The court expressed its hope that the life sentence would deter other smugglers who may believe Italian courts do not have any power to rule over events that occur in the Mediterranean, far from Italian land. “It is a decision of great importance that rewards the determination of the office of the prosecutor to punish those who deliberately put in danger the lives of migrants,” the Sicilian court wrote of the unprecedented decision, which enforces “the existence of the Italian jurisdiction even to the facts of a shipwreck and murder committed on the high seas, in international waters.”
“It’s a very significant sentence that shows our determination to punish people who deliberately put migrants’ lives at risk,” The Telegraph quotes Giovanni Salvi, the prosecutor who pursued the case, as stating.
In light of the surge of illegal migrants attempting to reach the shores of Europe to escape the chaos of a Libya controlled by two rival governments and the Islamic State, European nations are attempting to receive UN approval to use military force to target smugglers and their ships. Without targeting the ships, supporters claim, smugglers may reuse them after successful trips to Europe, fueling the market for the service of reaching Europe.
The Telegraph reports that the number of asylum-seekers who have died on the way to Europe has multiplied by 30 in the past year, with 1,800 migrants believed to have died between January and May.
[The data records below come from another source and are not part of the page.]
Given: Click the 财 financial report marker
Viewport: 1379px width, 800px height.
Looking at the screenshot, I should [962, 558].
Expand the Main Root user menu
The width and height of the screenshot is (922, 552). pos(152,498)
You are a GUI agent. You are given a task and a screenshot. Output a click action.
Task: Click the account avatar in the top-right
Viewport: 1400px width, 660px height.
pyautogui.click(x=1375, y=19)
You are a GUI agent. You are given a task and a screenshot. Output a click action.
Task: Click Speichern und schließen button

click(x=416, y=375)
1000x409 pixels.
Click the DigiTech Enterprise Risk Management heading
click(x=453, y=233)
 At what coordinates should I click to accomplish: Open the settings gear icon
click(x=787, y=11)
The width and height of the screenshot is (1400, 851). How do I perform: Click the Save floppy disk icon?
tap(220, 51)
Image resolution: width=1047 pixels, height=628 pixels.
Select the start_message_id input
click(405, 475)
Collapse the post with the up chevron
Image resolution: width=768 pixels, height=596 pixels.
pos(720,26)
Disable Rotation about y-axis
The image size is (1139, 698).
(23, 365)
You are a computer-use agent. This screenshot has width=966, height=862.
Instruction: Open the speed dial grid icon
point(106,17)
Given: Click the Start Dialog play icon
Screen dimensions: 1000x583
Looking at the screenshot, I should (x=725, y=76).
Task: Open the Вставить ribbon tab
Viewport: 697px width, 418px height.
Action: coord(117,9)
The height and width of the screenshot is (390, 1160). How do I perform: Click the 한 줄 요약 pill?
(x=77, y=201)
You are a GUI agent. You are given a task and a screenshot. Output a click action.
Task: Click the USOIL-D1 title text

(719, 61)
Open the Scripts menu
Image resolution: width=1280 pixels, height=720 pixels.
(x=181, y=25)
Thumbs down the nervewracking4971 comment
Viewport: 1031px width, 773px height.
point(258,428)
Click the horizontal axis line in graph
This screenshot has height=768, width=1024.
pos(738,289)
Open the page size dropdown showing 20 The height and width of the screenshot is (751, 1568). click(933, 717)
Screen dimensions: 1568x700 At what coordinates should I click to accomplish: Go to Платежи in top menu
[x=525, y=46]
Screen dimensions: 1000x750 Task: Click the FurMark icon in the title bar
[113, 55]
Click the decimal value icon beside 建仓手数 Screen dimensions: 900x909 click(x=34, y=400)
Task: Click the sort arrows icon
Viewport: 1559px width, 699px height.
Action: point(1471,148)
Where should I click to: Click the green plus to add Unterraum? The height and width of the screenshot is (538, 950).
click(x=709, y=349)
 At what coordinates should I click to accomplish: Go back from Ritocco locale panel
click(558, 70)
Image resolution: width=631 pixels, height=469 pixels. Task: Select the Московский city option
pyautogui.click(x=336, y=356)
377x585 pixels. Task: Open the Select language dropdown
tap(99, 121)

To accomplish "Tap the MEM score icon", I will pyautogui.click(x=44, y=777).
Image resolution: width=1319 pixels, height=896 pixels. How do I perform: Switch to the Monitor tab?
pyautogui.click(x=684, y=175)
While Europe discusses how best to handle the smugglers who fuel human trafficking, the European Union is attempting to establish a new resettlement plan to ease the weight on the economies of those nations most affected by illegal migrants, Italy paramount among them. The EU announced a plan this week that would allocate 240 million euros to resettling the migrants who are already in Europe. The plan would require Europe to distribute 40,000 migrants across the continent. The current plan requires Greece– already swamped with refugees from the Syrian Civil War– 21.91% of migrants, while France and Spain would receive other significant chunks of the migrant population.
The Wall Street Journal reports that experts are predicting significant resistance from the countries least affected by the migrant crisis currently, particularly nations like France and Germany, which are dealing with large immigrant populations independent of the north African crisis. Three European diplomats consulted for the report claim France adamantly refuses to take in more immigrants, given the political climate in the nation already. Paris is currently replete with unsettled migrants, who live in tents in Paris and have little hope of finding stable work and shelter.
The newspaper also notes that the Czech Republic is likely to refuse the proposal because of their disproportionate burden in taking in Ukrainian migrants fleeing the Russian invasion.
Italian officials fear the wave of migrants from north Africa has yet to peak, despite individual weekends where the nation has seen 6,000 African immigrants arrive ashore. In the first weekend of May, Italy was forced to conduct 17 rescue missions to save refugees aboard shaky vessels attempting to reach European land. By the last week of the month, the EU had increased the presence of its Triton search and rescue program to the furthest reaches of European waters, closer not only to Tunisia and Algeria but Libya, the main problem area triggering the migrant crisis.
Both the legitimate government of Libya in Tobruk and the Islamist rival government in control of Tripoli have refused to allow a European military presence in the nation’s waters, and both have claimed that the only solution to the migrant crisis is to force the other government to disband and unite the nation. The Tripoli government warned this week that, without the eradication of the Tobruk government, Libya would “turn Europe completely black.”